**WHAT YOU ARE ASKED TO DO**
Transcribe the data that follows without changing a word, and omit the pictures.

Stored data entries

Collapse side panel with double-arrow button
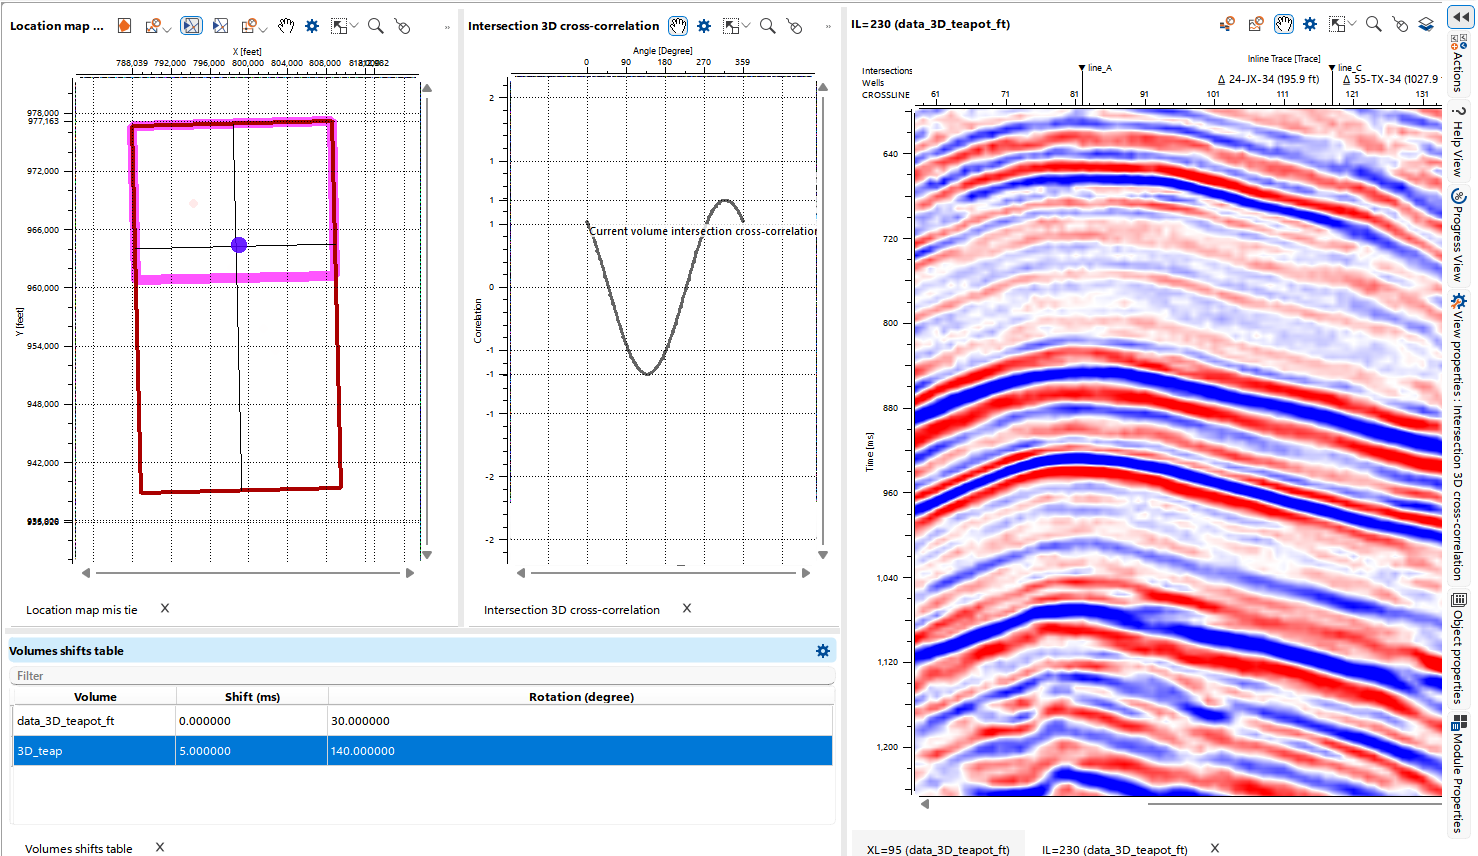tap(1459, 17)
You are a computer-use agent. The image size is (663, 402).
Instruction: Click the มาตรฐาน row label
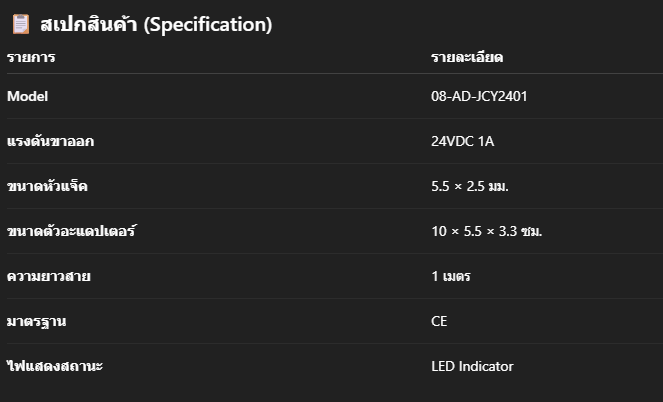36,322
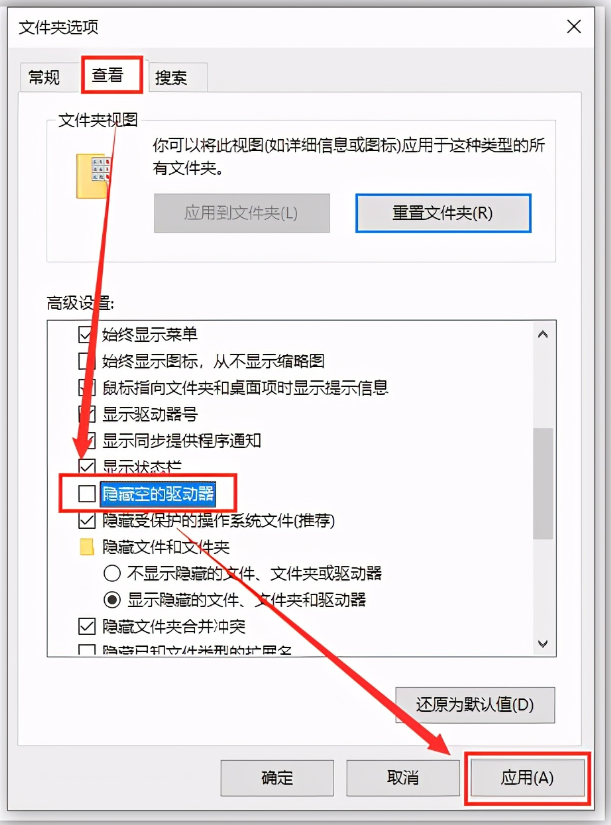Image resolution: width=611 pixels, height=825 pixels.
Task: Switch to the 常规 tab
Action: pos(44,78)
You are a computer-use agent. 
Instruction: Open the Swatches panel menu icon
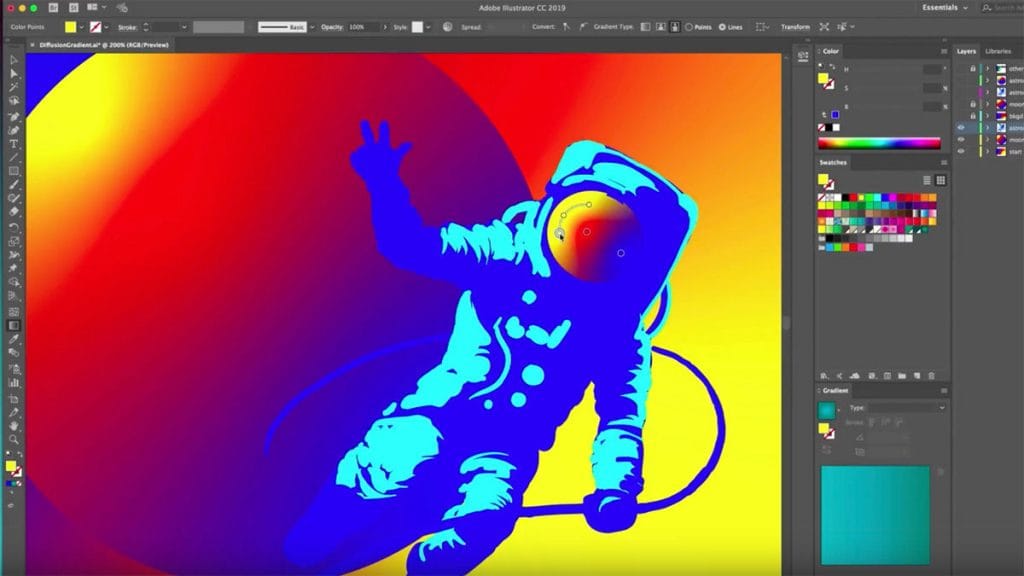(944, 161)
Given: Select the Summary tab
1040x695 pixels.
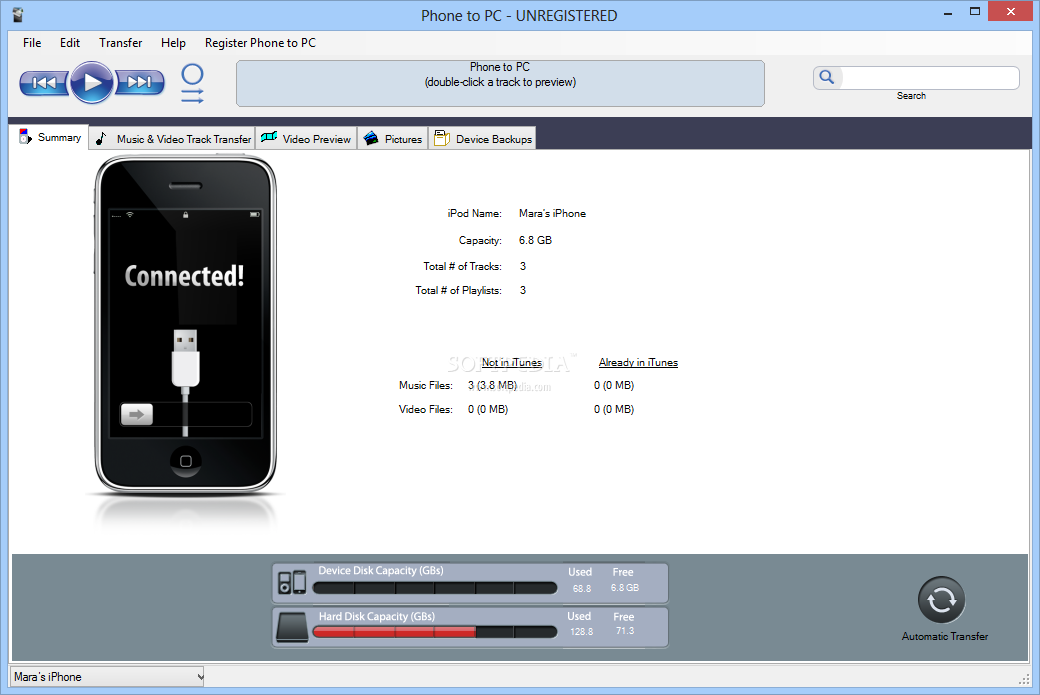Looking at the screenshot, I should click(x=50, y=138).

**YOUR SOLUTION**
Collapse side panel with double-arrow button
tap(1459, 17)
You are a computer-use agent. The image size is (663, 402).
Instruction: Click the มาตรฐาน row label
36,322
Image resolution: width=611 pixels, height=825 pixels.
Task: Switch to the 常规 tab
Action: pos(44,78)
You are a computer-use agent. 
Instruction: Open the Swatches panel menu icon
(944, 161)
Given: Select the Summary tab
1040x695 pixels.
Looking at the screenshot, I should click(x=50, y=138).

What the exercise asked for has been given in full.